WHAT IS REQUIRED – Name every context in which the ODBC Connector can be used, as listed in the ODBC Connector section below, and give the operation each context serves.

As a general guideline, new projects
should give preference to Connector stages, and take advantage of existing
Enterprise equivalents in specific cases where these have an edge in terms of
performance.
a. ODBC
Connector:
The ODBC Connector has the
following features:
1.
Source,
target and lookup context:
The ODBC Connector can be
used similar to typical ODBC stage for extracting (in the context of source), for
loading (in the context of target) and for lookup (in the context of lookup). The lookup context is similar to the source
context, with the difference that the SELECT SQL statements are parameterized.
The parameter values are provided dynamically on the input link by the other
stages in the job.
2.
Reject
links:
The
ODBC Connector supports a special type of link called reject link. The
Connector can be configured to direct the data that it cannot process to the
reject link, from which it can be sent to any stage in the job.
3.
Passing
LOBs by reference:
The
Connector allows the option of passing LOBs by reference, rather than by
extracting the data and passing it inline into the job flow. When configured to
pass LOB values by reference, the ODBC Connector assembles a special block of
data, called a locator or reference, that it passes into the job dataflow.
Other Connectors are placed at the end of the job dataflow. When the LOB
locator arrives at the other Connector stage, the Connector framework initiates
the retrieval of the actual ODBC data represented by the reference and provides
the data to the target Connector so that it can be loaded into the represented
resource. This way it is possible to move LOB data from one data resource to
another where the size of the data is measured in megabytes and gigabytes,
without having to move the actual data through the job. The drawback is that
the data passed this way cannot be altered by the intermediate stages in the
job.
4.
Arrays:
The
Connector supports array insert operations in target context. The Connector buffers
the specified number of input rows before inserting them to the database in a
single operation. This provides for better performance when inserting large
numbers of rows.
5.
SQL
Builder
The
Connector user uses the SQL Builder tool to design the SQL statements.
6.
Pre/post
run statements:
The
Connector provides a mechanism for executing SQL statements that typically are
used to initialize the database objects (for example to create a new table or
truncate the existing table before inserting data into the table).
7.

RAW DATA –
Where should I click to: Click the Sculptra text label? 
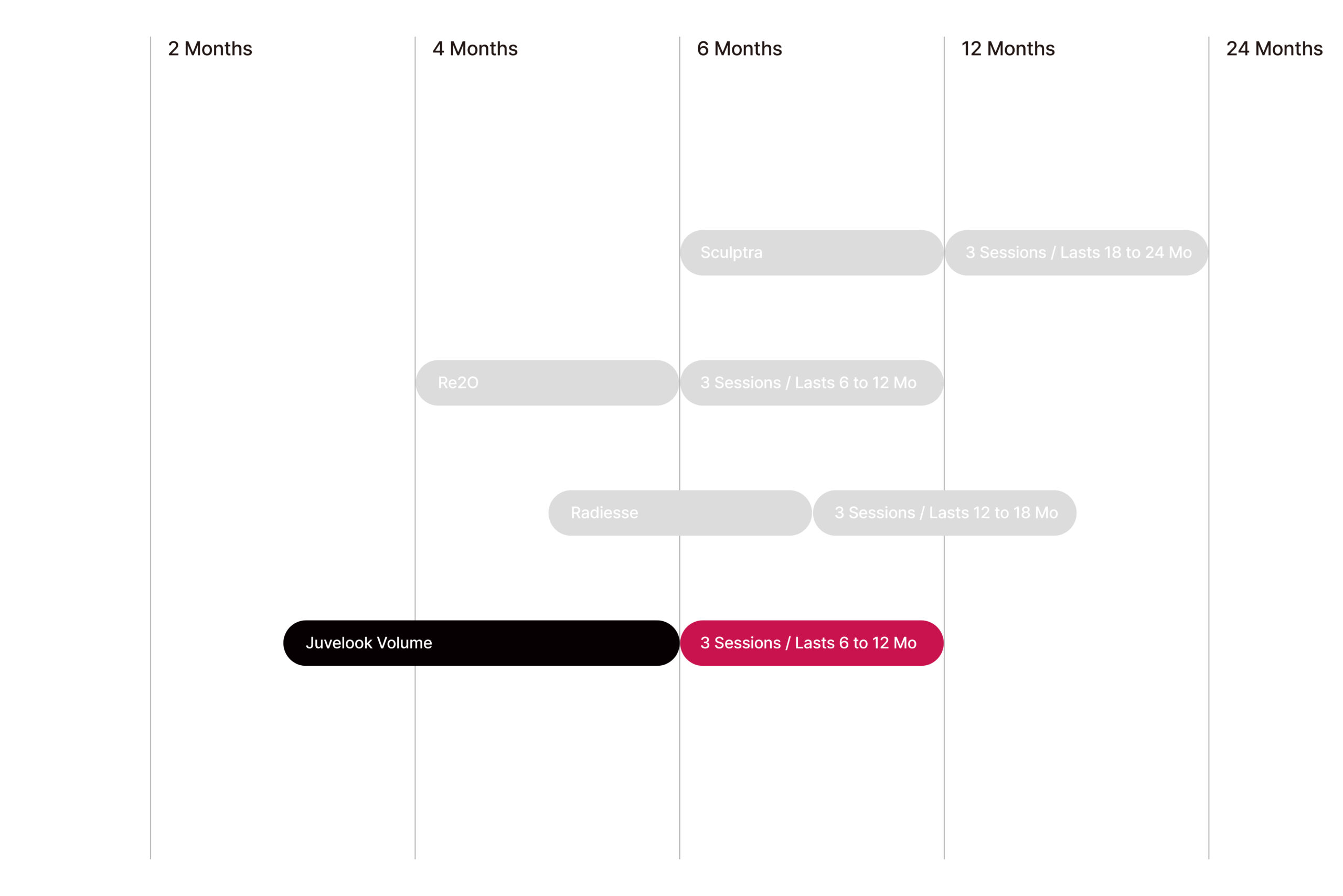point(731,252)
* * *
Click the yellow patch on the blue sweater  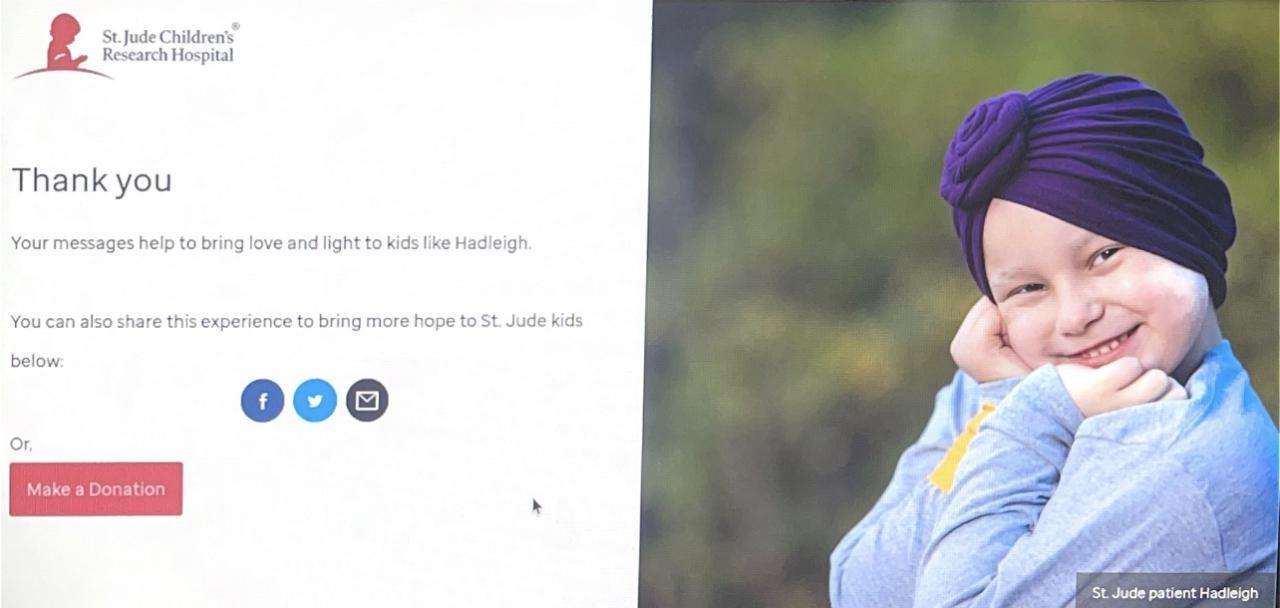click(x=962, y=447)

FINAL ANSWER –
- Source: extracting
- Target: loading
- Lookup: lookup, using parameterized SELECT SQL statements whose parameter values are provided dynamically on the input link